Dataset pre-processing is the step where Axolotl takes each dataset you’ve configured alongside the dataset format and prompt strategies to:

parse the dataset based on the dataset format
transform the dataset to how you would interact with the model based on the prompt strategy
tokenize the dataset based on the configured model & tokenizer
shuffle and merge multiple datasets together if using more than one

The processing of the datasets can happen one of two ways:

Before kicking off training by calling axolotl preprocess config.yaml --debug
When training is started

What are the benefits of pre-processing?

When training interactively or for sweeps (e.g. you are restarting the trainer often), processing the datasets can oftentimes be frustratingly slow.

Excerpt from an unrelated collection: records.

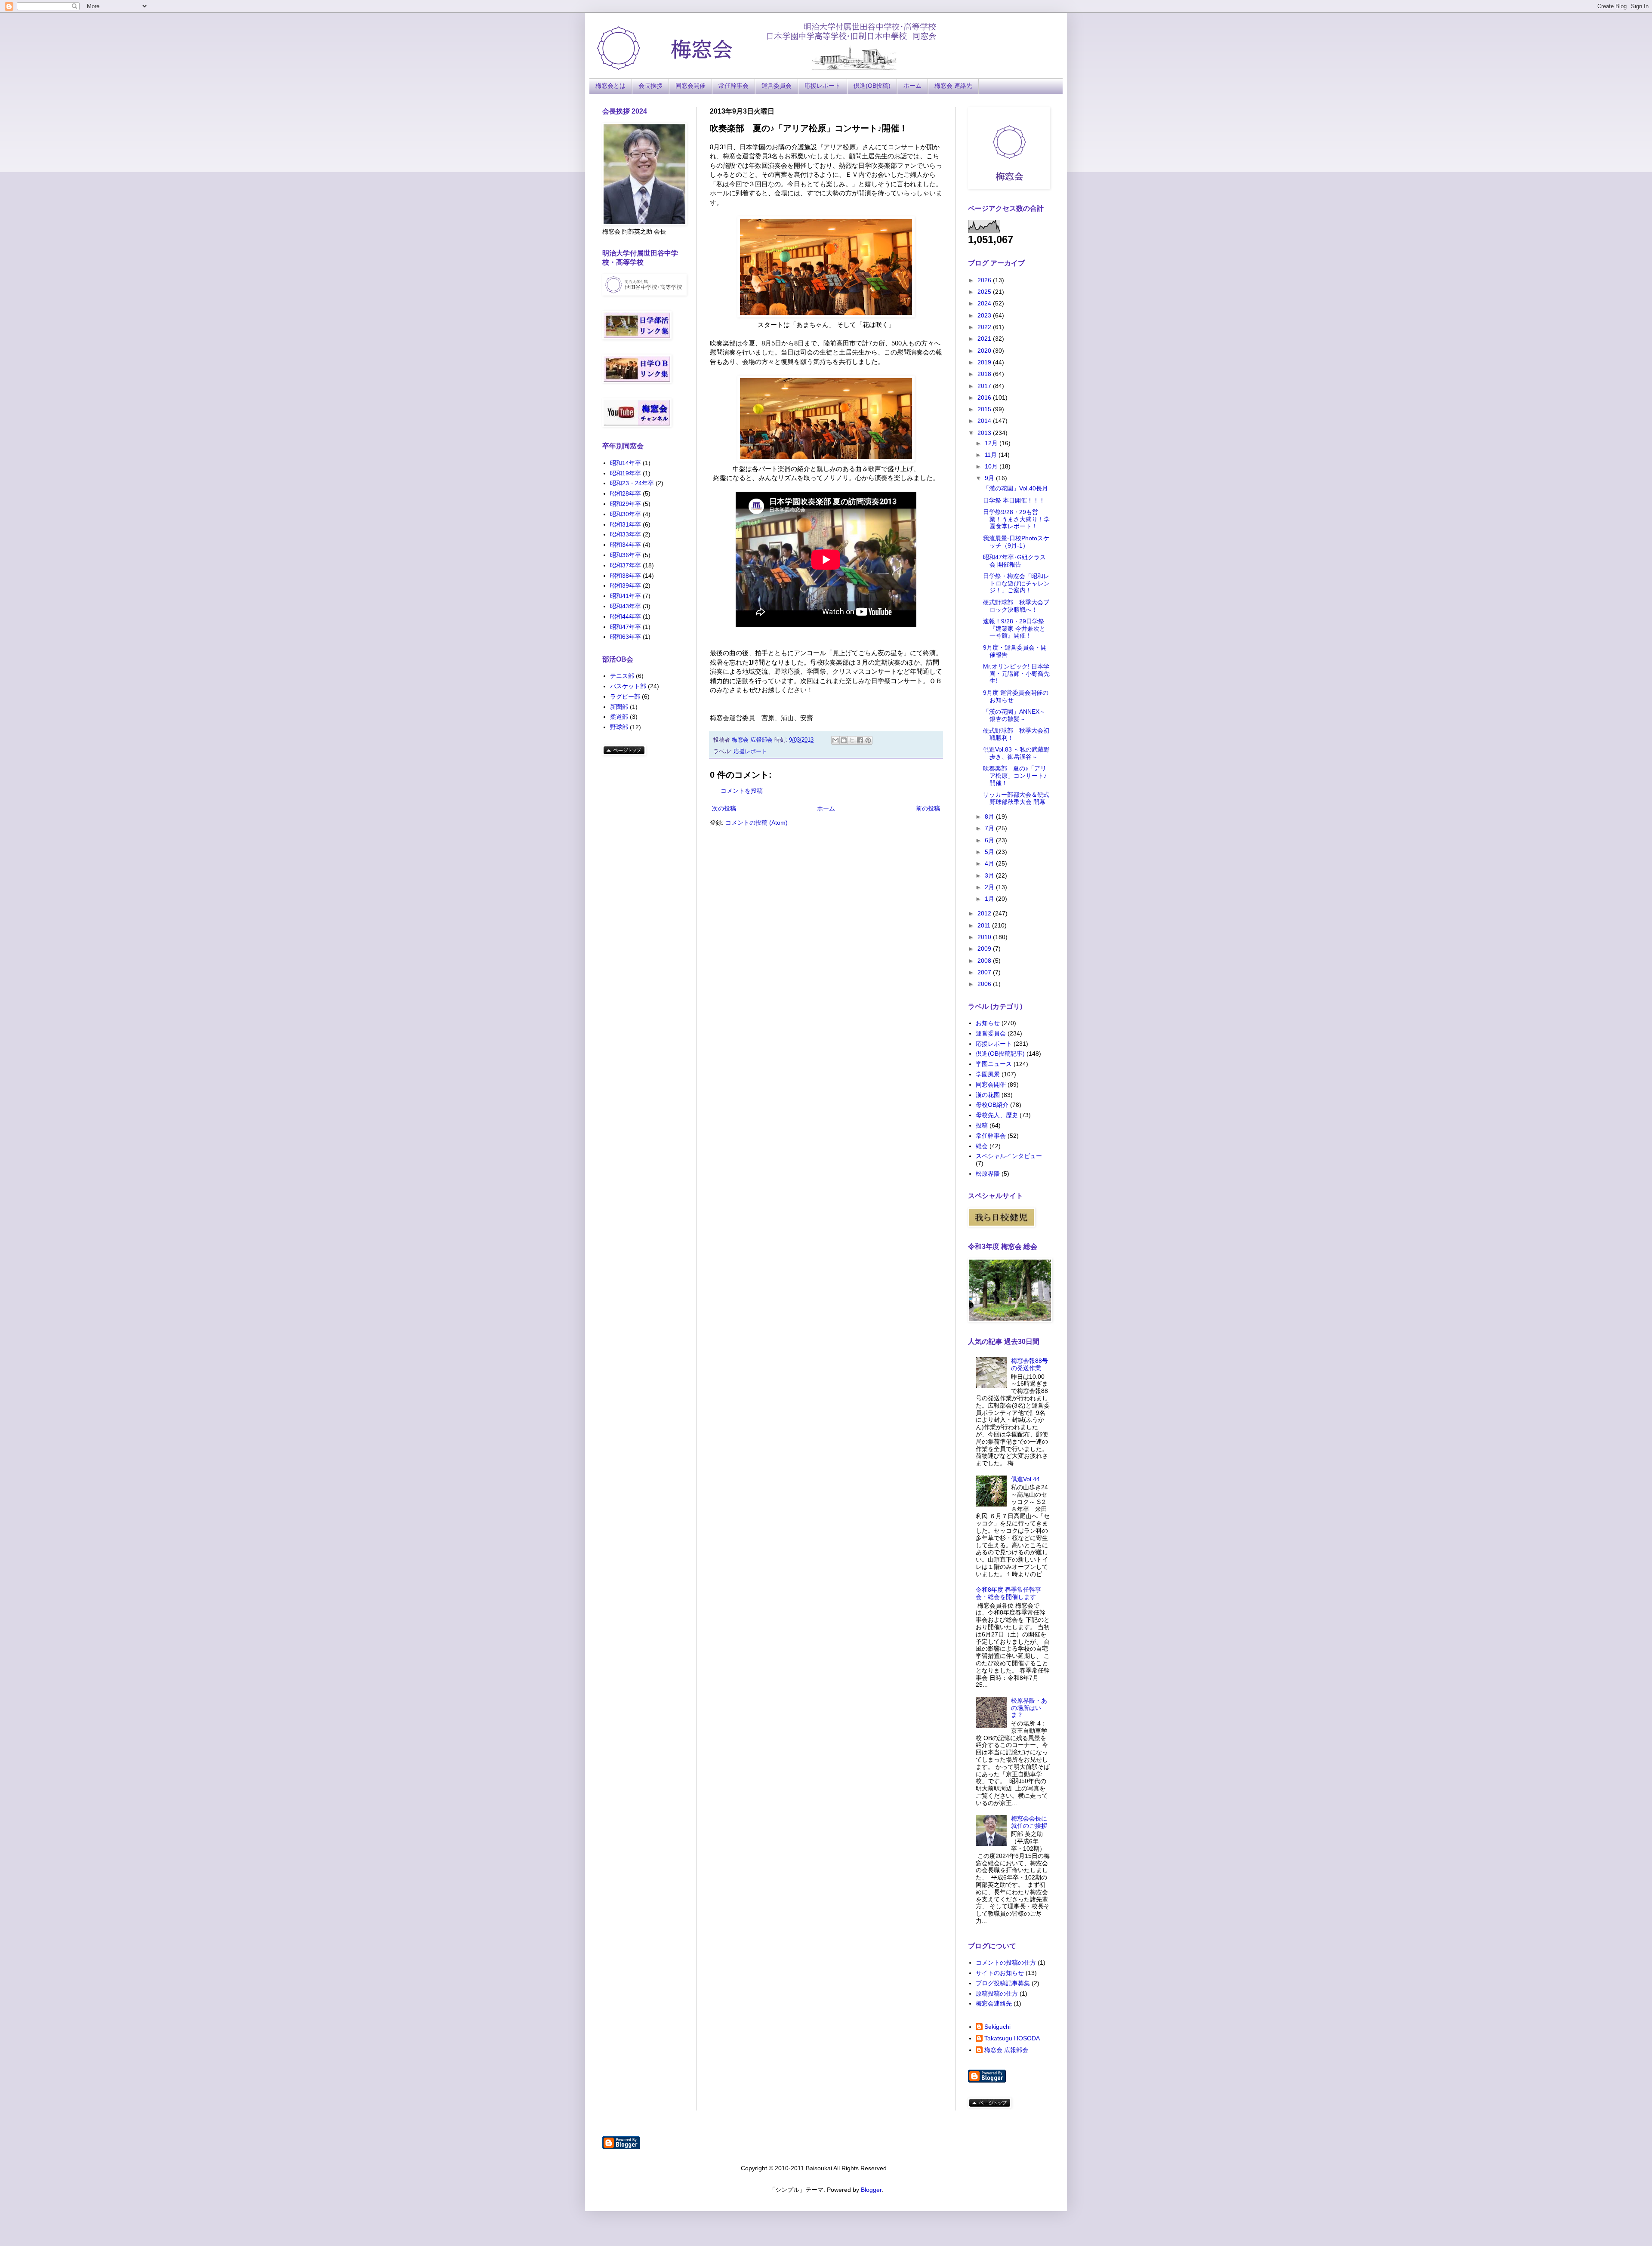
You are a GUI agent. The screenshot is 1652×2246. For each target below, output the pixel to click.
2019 (985, 362)
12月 (992, 443)
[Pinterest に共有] (868, 740)
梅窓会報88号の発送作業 (1029, 1364)
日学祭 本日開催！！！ (1014, 500)
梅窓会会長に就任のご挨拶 (1029, 1822)
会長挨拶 (650, 85)
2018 (985, 373)
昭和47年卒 (625, 626)
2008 (985, 960)
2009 (985, 948)
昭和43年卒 (625, 606)
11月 (992, 454)
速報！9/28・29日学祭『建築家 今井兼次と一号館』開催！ (1014, 628)
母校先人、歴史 (997, 1115)
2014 (985, 420)
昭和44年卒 (625, 616)
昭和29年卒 (625, 503)
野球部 (619, 727)
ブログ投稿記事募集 (1003, 1983)
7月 (990, 828)
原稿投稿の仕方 (997, 1993)
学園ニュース (994, 1063)
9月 (990, 477)
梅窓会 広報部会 (1006, 2049)
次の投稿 (724, 808)
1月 (990, 898)
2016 (985, 397)
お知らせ (988, 1023)
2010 (985, 937)
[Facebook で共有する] (860, 740)
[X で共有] (852, 740)
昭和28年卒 (625, 493)
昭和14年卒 (625, 462)
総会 (982, 1146)
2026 (985, 280)
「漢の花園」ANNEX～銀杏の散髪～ (1014, 715)
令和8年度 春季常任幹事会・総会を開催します (1008, 1593)
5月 (990, 851)
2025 (985, 291)
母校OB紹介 (992, 1104)
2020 (985, 350)
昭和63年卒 (625, 636)
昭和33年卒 (625, 534)
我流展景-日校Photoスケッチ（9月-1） (1016, 542)
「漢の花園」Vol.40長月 (1015, 488)
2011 (984, 925)
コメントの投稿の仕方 (1006, 1962)
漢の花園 (988, 1094)
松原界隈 (988, 1173)
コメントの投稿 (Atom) (756, 822)
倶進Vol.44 (1025, 1479)
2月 (990, 887)
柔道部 (619, 716)
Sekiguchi (997, 2026)
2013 (985, 432)
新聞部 (619, 706)
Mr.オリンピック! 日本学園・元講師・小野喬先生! (1016, 673)
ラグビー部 (625, 696)
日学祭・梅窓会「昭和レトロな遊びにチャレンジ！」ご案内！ (1016, 583)
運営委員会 (776, 85)
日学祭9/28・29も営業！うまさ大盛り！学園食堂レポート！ (1016, 519)
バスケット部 (628, 686)
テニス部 (622, 675)
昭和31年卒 (625, 524)
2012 (985, 913)
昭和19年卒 (625, 473)
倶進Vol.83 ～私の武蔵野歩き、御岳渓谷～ (1016, 753)
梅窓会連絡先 (994, 2003)
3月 (990, 875)
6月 (990, 840)
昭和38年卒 (625, 575)
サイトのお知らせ (1000, 1972)
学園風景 (988, 1074)
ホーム (912, 85)
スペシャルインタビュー (1009, 1155)
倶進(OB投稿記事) (1000, 1053)
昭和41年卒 (625, 595)
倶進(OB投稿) (872, 85)
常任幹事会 (733, 85)
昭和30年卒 (625, 514)
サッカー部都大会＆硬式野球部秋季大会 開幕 (1016, 798)
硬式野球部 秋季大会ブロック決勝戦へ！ (1016, 606)
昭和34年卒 (625, 544)
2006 (985, 983)
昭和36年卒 (625, 554)
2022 (985, 326)
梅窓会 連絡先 (953, 85)
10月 (992, 466)
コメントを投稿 (742, 790)
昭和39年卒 (625, 585)
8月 (990, 816)
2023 (985, 315)
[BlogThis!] (843, 740)
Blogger (871, 2189)
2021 (985, 338)
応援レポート (822, 85)
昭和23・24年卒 (632, 483)
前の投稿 (928, 808)
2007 (985, 972)
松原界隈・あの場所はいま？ (1029, 1708)
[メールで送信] (835, 740)
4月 (990, 863)
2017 (985, 385)
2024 (985, 303)
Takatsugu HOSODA (1012, 2038)
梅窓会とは (610, 85)
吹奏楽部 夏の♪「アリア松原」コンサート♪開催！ (1015, 775)
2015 (985, 409)
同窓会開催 (690, 85)
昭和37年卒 (625, 565)
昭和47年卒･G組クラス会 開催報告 (1014, 561)
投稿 (982, 1125)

Pre-processing will cache the tokenized/formatted datasets according to a hash of dependent training parameters so that it will intelligently pull from its cache when possible.

The path of the cache is controlled by dataset_prepared_path: and is often left blank in example YAMLs as this leads to a more robust solution that prevents unexpectedly reusing cached data.

If dataset_prepared_path: is left empty, when training, the processed dataset will be cached in a default path of ./last_run_prepared/, but will ignore anything already cached there. By explicitly setting dataset_prepared_path: ./last_run_prepared, the trainer will use whatever pre-processed data is in the cache.

What are the edge cases?

Let’s say you are writing a custom prompt strategy or using a user-defined prompt template. Because the trainer cannot readily detect these changes, we cannot change the calculated hash value for the pre-processed dataset.

If you have dataset_prepared_path: ... set and change your prompt templating logic, it may not pick up the changes you made and you will be training over the old prompt.